- SET OF TASKS:
**a.** Answer these questions using the Ephrem excerpt:
(i) What did the Progenitor entrust to his Son?
(ii) What was the flame that Moses saw doing to the bush?
(iii) From which work and section is the passage quoted?
**b.** Print the section of the Ephrem excerpt that opens with the words containing "Ephrem the Syrian, Commentary" and closes with "Press, 2003) 18-19.".

- SUPPLIED TEXT:
It was fitting that the Architect of the works of creation should come and raise up the house that had fallen and that the hovering Spirit should sanctify the buildings that were unclean. Thus, if the Progenitor entrusted the judgment that is to come to his Son, it is clear that he accomplished the creation of humanity and its restoration through him as well. He was the live coal, which had come to kindle the briars and thorns. He dwelt in the womb and cleansed it and sanctified the place of the birth pangs and the curses. The flame, which Moses saw, was moistening the bush and distilling the fat lest it be inflamed. The likeness of refined gold could be seen in the bush, entering into the fire but without being consumed. This happened so that it might make known that living fire which was to come at the end, watering and moistening the womb of the Virgin and clothing it like the fire that enveloped the bush.

Ephrem the Syrian, Commentary on Tatian’s Diatessaron I.25, quoted in Arthur A Just (ed), Luke, Ancient Christian Commentary on Scripture, New Testament III, (Intervarsity Press, 2003) 18-19.

- RECORD LIST:
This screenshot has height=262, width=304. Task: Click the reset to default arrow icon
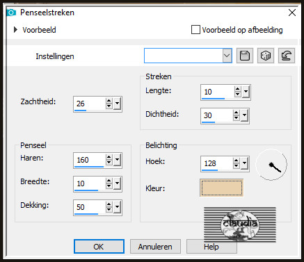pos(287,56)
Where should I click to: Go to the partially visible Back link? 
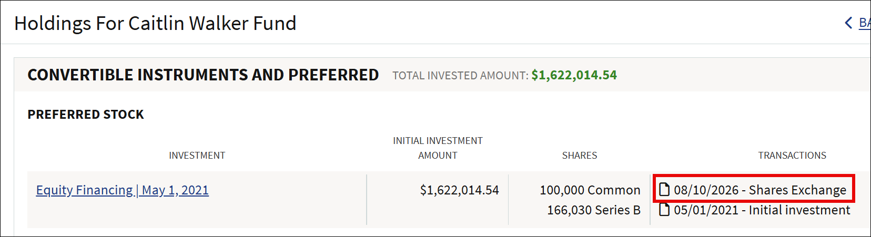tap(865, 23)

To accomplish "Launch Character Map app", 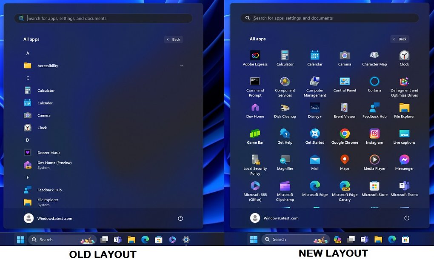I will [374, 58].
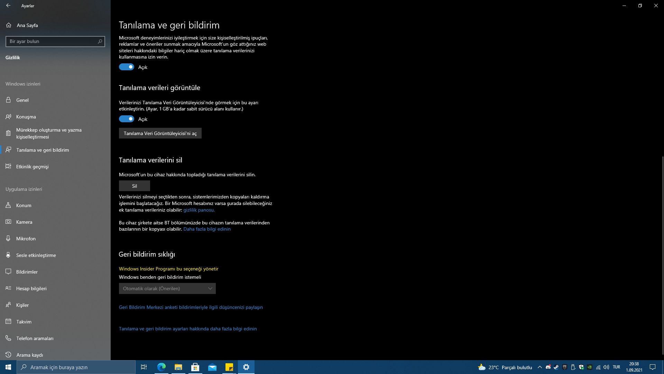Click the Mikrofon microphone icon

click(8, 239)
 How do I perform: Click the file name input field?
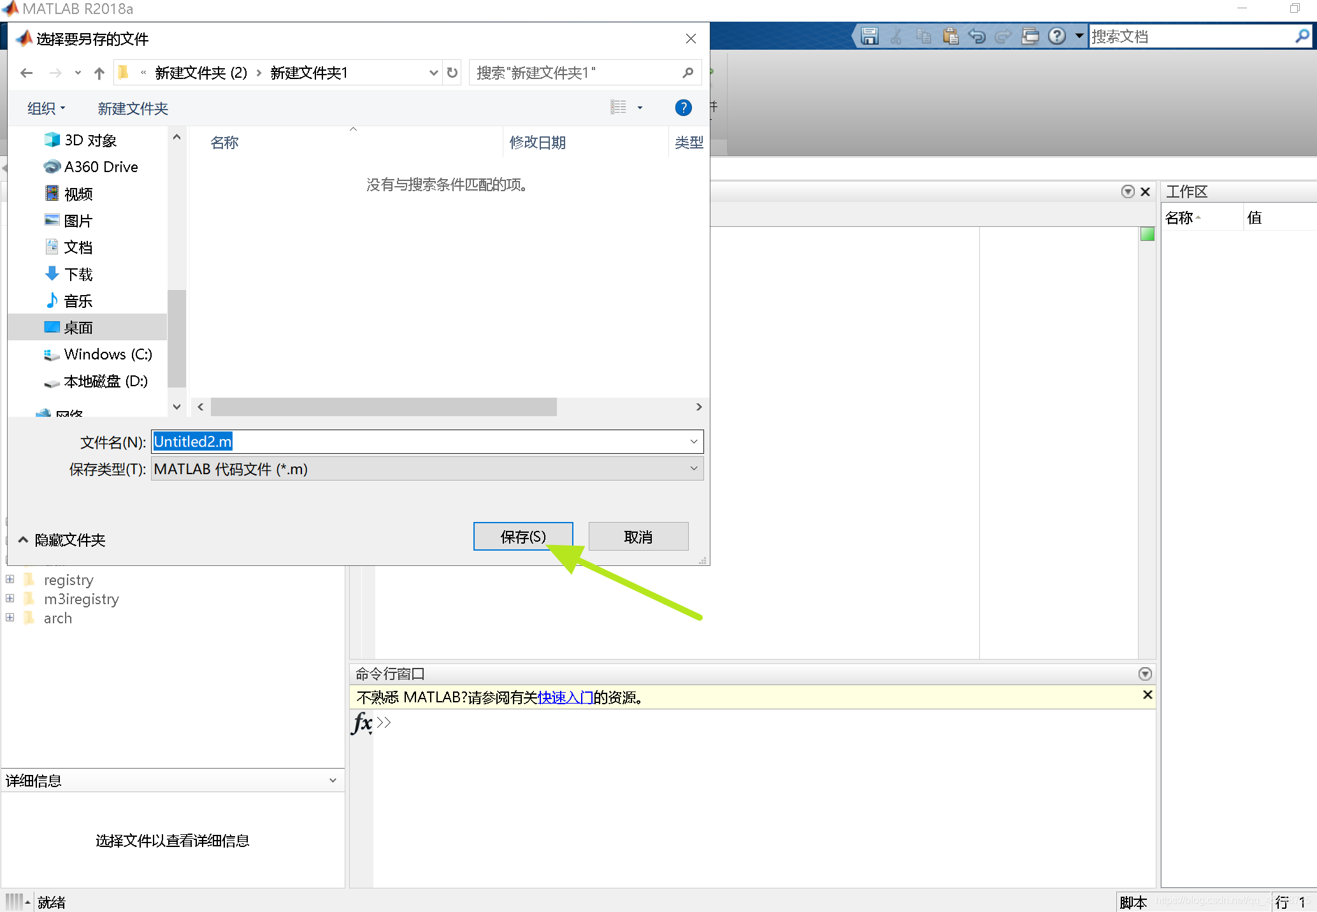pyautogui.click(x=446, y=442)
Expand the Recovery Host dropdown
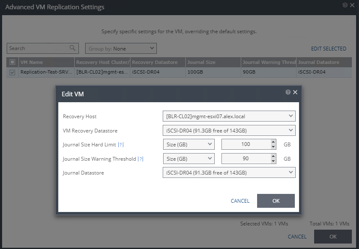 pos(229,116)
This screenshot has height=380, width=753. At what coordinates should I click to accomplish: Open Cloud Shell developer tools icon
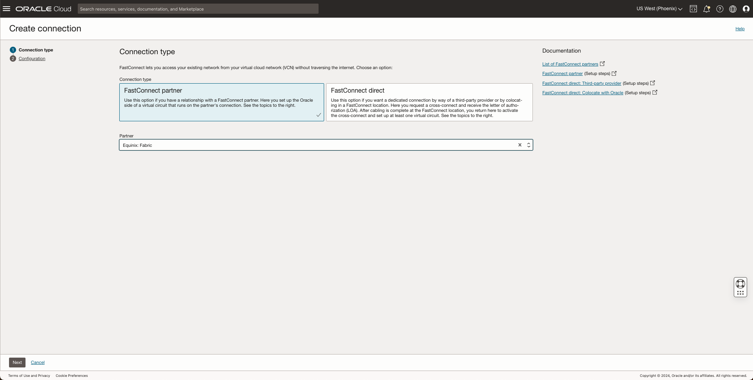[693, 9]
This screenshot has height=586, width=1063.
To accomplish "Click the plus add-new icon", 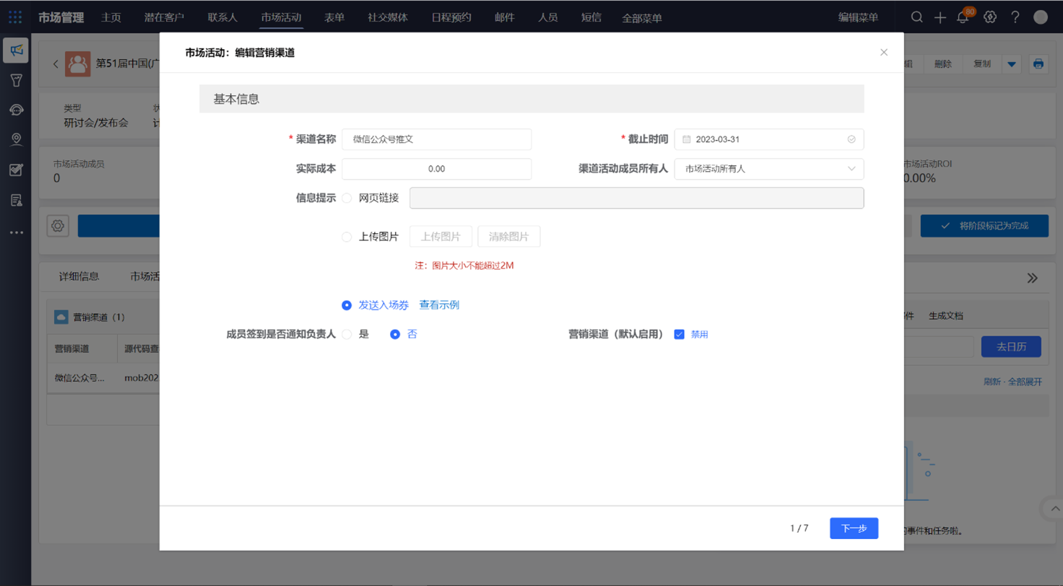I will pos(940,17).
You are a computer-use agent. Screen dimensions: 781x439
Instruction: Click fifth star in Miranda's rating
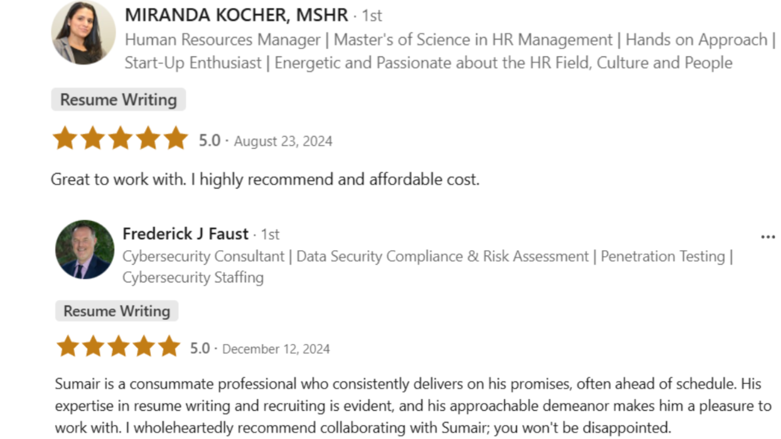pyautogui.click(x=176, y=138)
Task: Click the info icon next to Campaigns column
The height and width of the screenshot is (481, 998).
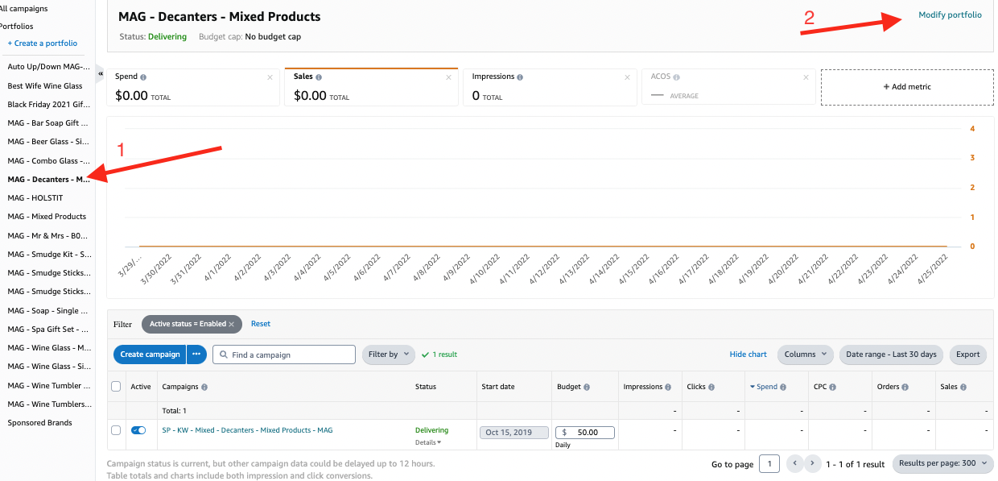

- WRITTEN RESPONSES:
**a.**
(i) The judgment that is to come.
(ii) It was moistening the bush and distilling the fat so that it would not be inflamed.
(iii) Commentary on Tatian’s Diatessaron I.25.

**b.**
Ephrem the Syrian, Commentary on Tatian’s Diatessaron I.25, quoted in Arthur A Just (ed), Luke, Ancient Christian Commentary on Scripture, New Testament III, (Intervarsity Press, 2003) 18-19.